◆ **Supplied passage**
Possessing Gates

After Abraham offered his son Isaac as God had commanded (and then prevented), the angel of Yahweh says this:

“By myself I have sworn, declares the Yahweh, because you have done this and have not withheld your son, your only son, I will surely bless you, and I will surely multiply your offspring as the stars of heaven and as the sand that is on the seashore. And your offspring shall possess the gate of his enemies, and in your offspring shall all the nations of the earth be blessed, because you have obeyed my voice.”  Genesis 22:16-18

We are all children of Abraham, imitators of him who put his faith in God. And of course God is the greater Abraham who offered his only begotten son Jesus who died as the true lamb of God. All Christians know we are sons of Abraham and that God, foreseeing that God would justify the gentiles, preached the gospel to Abraham saying in him all the nations of the world would be blessed (Gal. 3:8). So the promises made to Abraham, the ones he believed, went beyond the land of Canaan, to other lands where all the unwashed goyim used to live.

So far so good. All spiritual promises, right? Now look back at Genesis 22:17. The promise include the children of Abraham possessing the gates of their enemies. It’s impossible to confine this promise to Palestine or gnosticize it away to gates of people’s hearts. Gates are places of authority and power–the capital buildings in our terms–and in Jesus’ kingdom power and authority is exercised through service and sacrifice.

We know that the weapons of our warfare are not carnal and we are not to do any possessing by worldly means; Malchus gets to keep his ear. But this is not the same thing as saying the church will not demonstrably advance and the nations be discipled. Unless a seed goes into the ground and dies it will not bear much fruit, and the blood of the martyrs is the seed of the church. But as the seeds goes in, a big tree really does grow up. Right now, that tree is estimated to be well over a billion large, a redwood of Trinitarian Christians worshiping Christ all over the world (though increasing in the southern hemisphere and the east with white Christians being an oxymoron in 30 years if things continue as they have been and Philip Jenkins is to be trusted, but I digress).

Believing the promises given to Abraham should be at the heart of any eschatalogical understanding. Lose the millennialisms and focus on the promises and the power of the atonement. Efforts to divorce such promises from the growth of the gospel throughout history only produces evangelical schizophrenia, knowing that all authority has been given to Jesus, but therefore going to give it a sure-to-fail try at discipling the nations.

◆ **Data provided**
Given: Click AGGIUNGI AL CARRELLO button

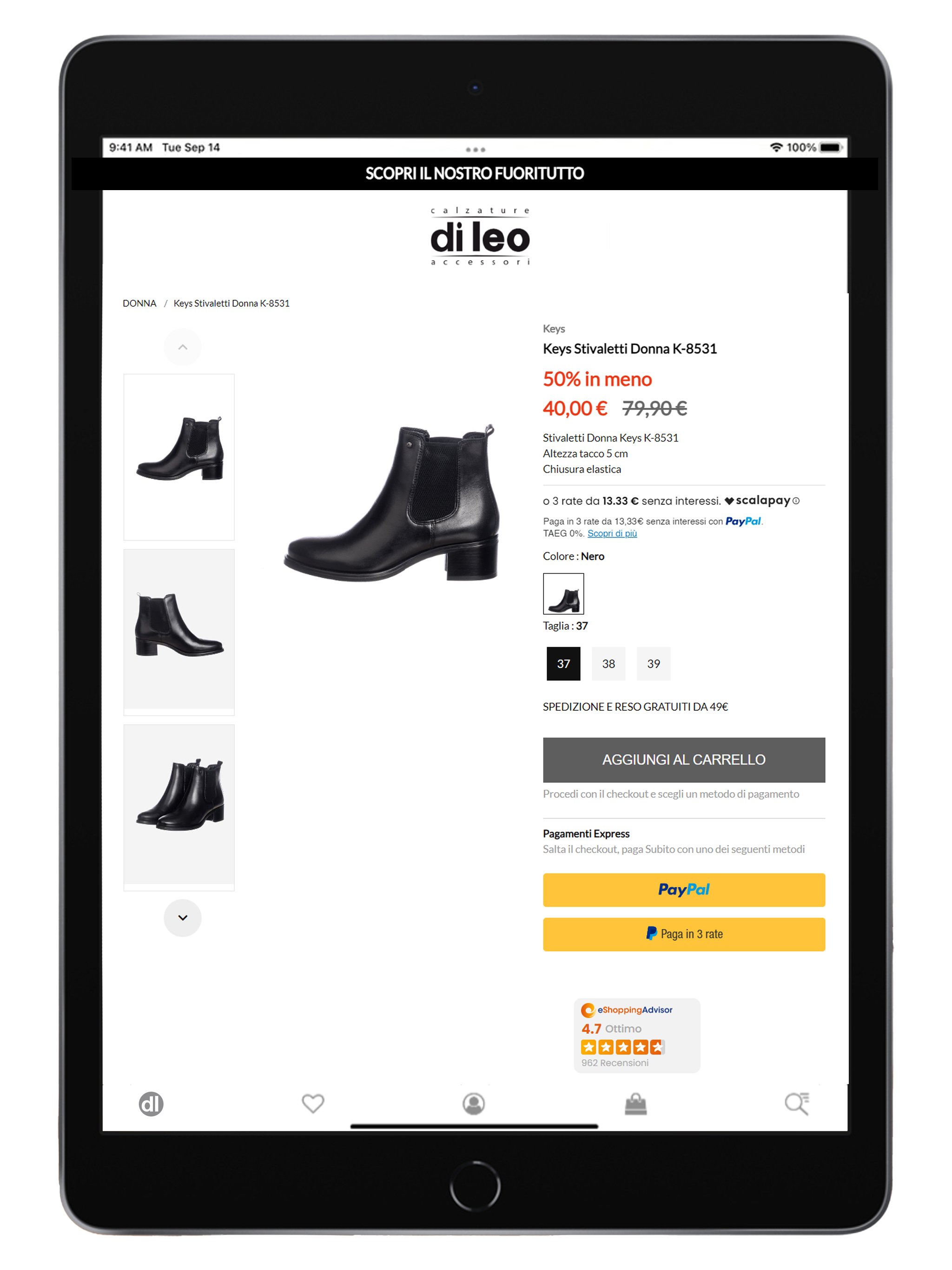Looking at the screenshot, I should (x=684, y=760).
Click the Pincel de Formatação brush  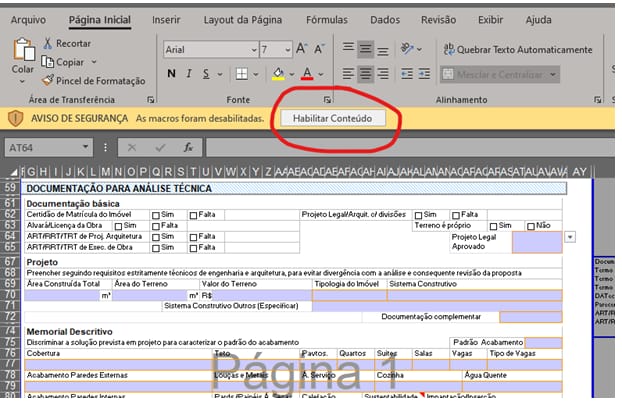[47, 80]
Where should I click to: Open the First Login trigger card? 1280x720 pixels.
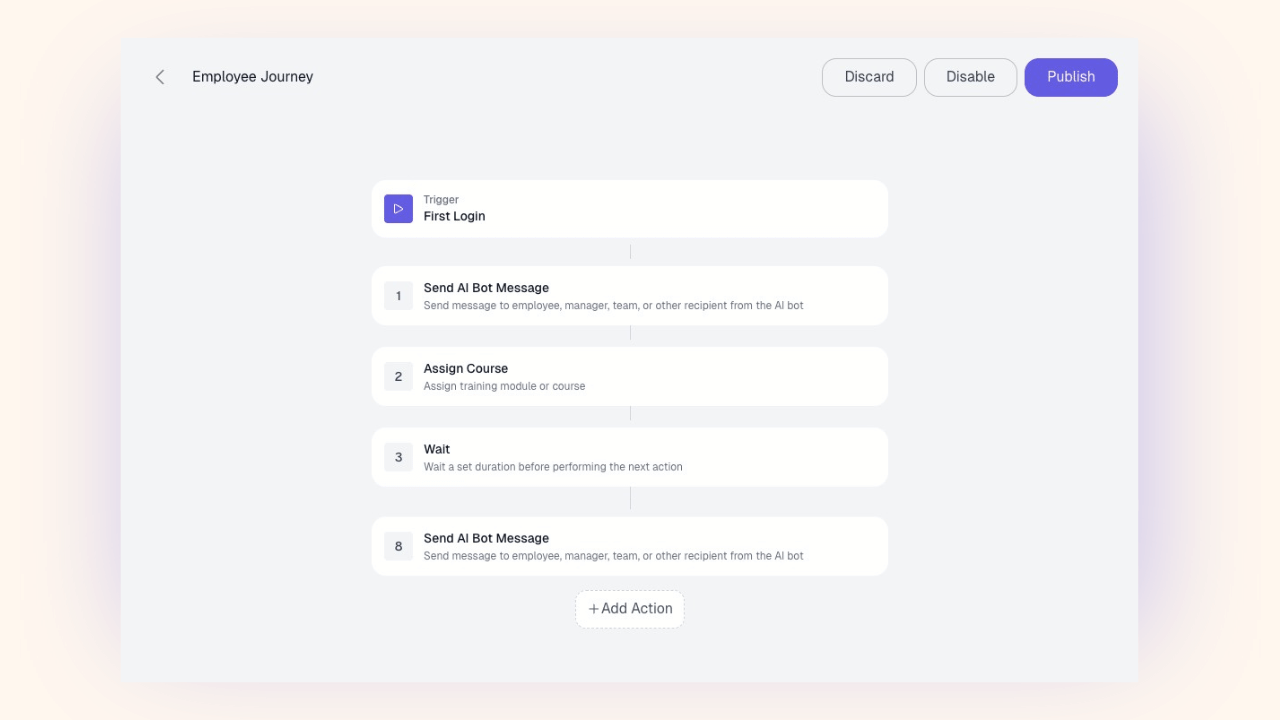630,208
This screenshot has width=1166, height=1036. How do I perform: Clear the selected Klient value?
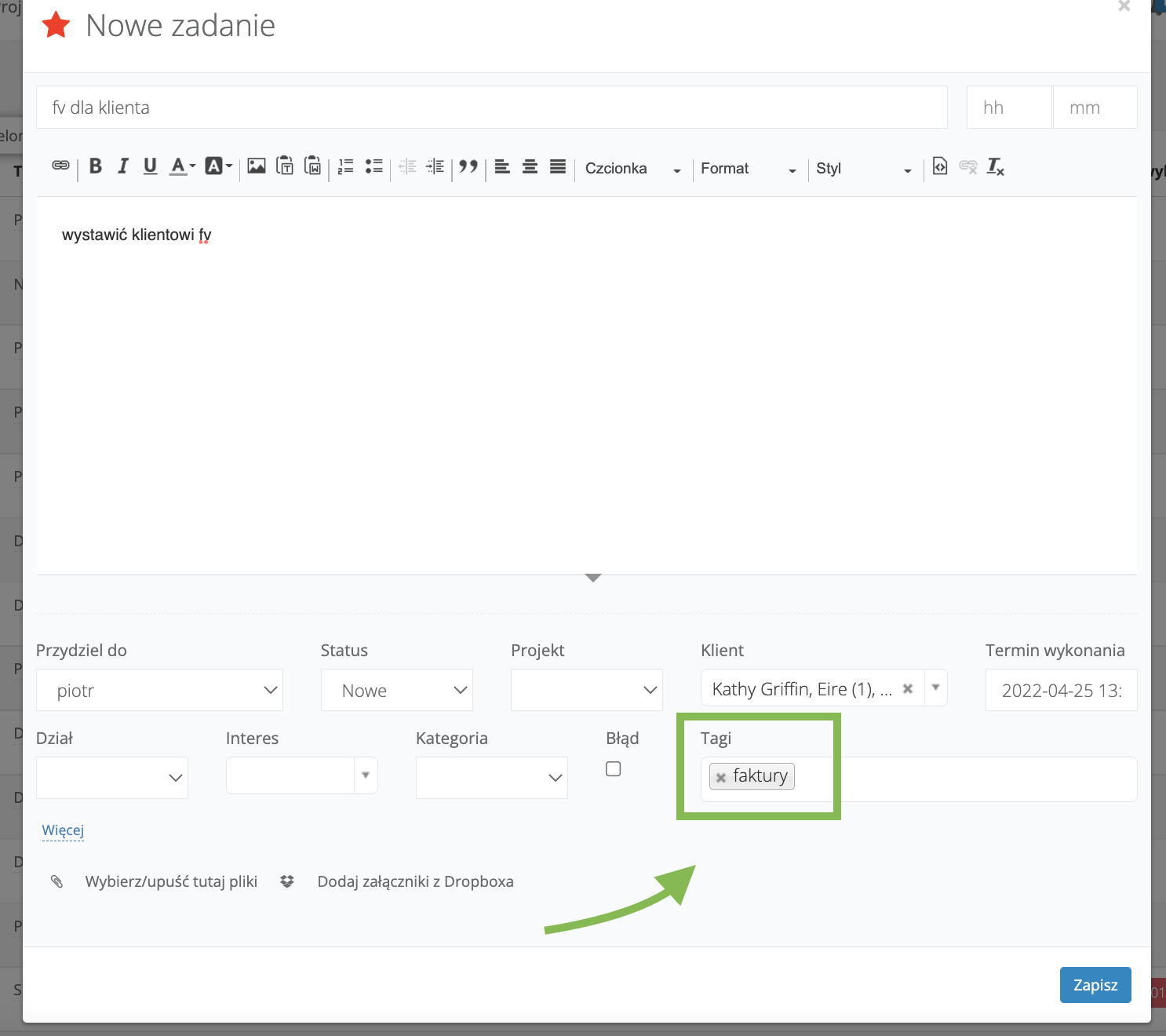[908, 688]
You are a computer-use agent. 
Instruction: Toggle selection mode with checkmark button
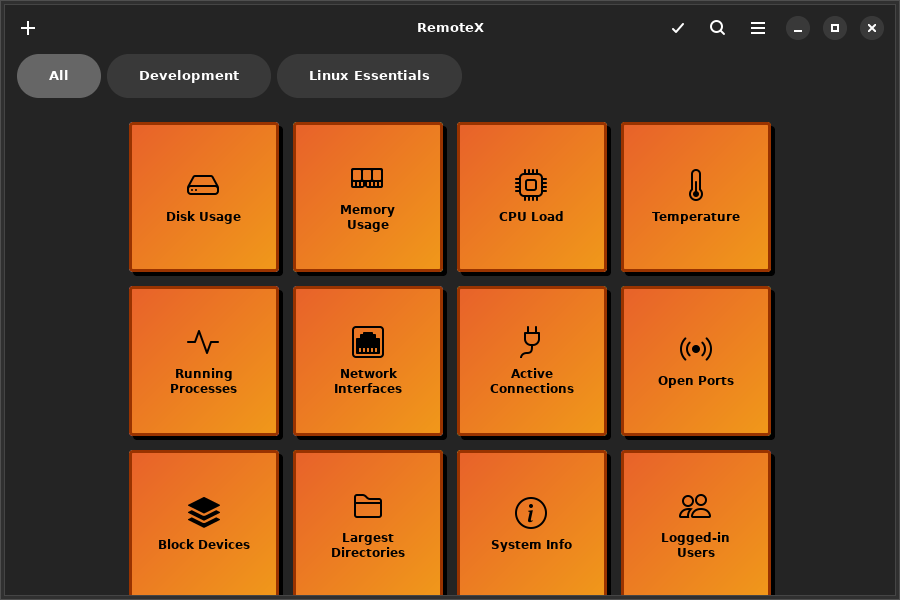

◆ **The problem**
Return the whole "Possessing Gates" text above word for word, with no changes.

◆ **Output of the exercise**
Possessing Gates

After Abraham offered his son Isaac as God had commanded (and then prevented), the angel of Yahweh says this:

“By myself I have sworn, declares the Yahweh, because you have done this and have not withheld your son, your only son, I will surely bless you, and I will surely multiply your offspring as the stars of heaven and as the sand that is on the seashore. And your offspring shall possess the gate of his enemies, and in your offspring shall all the nations of the earth be blessed, because you have obeyed my voice.”  Genesis 22:16-18

We are all children of Abraham, imitators of him who put his faith in God. And of course God is the greater Abraham who offered his only begotten son Jesus who died as the true lamb of God. All Christians know we are sons of Abraham and that God, foreseeing that God would justify the gentiles, preached the gospel to Abraham saying in him all the nations of the world would be blessed (Gal. 3:8). So the promises made to Abraham, the ones he believed, went beyond the land of Canaan, to other lands where all the unwashed goyim used to live.

So far so good. All spiritual promises, right? Now look back at Genesis 22:17. The promise include the children of Abraham possessing the gates of their enemies. It’s impossible to confine this promise to Palestine or gnosticize it away to gates of people’s hearts. Gates are places of authority and power–the capital buildings in our terms–and in Jesus’ kingdom power and authority is exercised through service and sacrifice.

We know that the weapons of our warfare are not carnal and we are not to do any possessing by worldly means; Malchus gets to keep his ear. But this is not the same thing as saying the church will not demonstrably advance and the nations be discipled. Unless a seed goes into the ground and dies it will not bear much fruit, and the blood of the martyrs is the seed of the church. But as the seeds goes in, a big tree really does grow up. Right now, that tree is estimated to be well over a billion large, a redwood of Trinitarian Christians worshiping Christ all over the world (though increasing in the southern hemisphere and the east with white Christians being an oxymoron in 30 years if things continue as they have been and Philip Jenkins is to be trusted, but I digress).

Believing the promises given to Abraham should be at the heart of any eschatalogical understanding. Lose the millennialisms and focus on the promises and the power of the atonement. Efforts to divorce such promises from the growth of the gospel throughout history only produces evangelical schizophrenia, knowing that all authority has been given to Jesus, but therefore going to give it a sure-to-fail try at discipling the nations.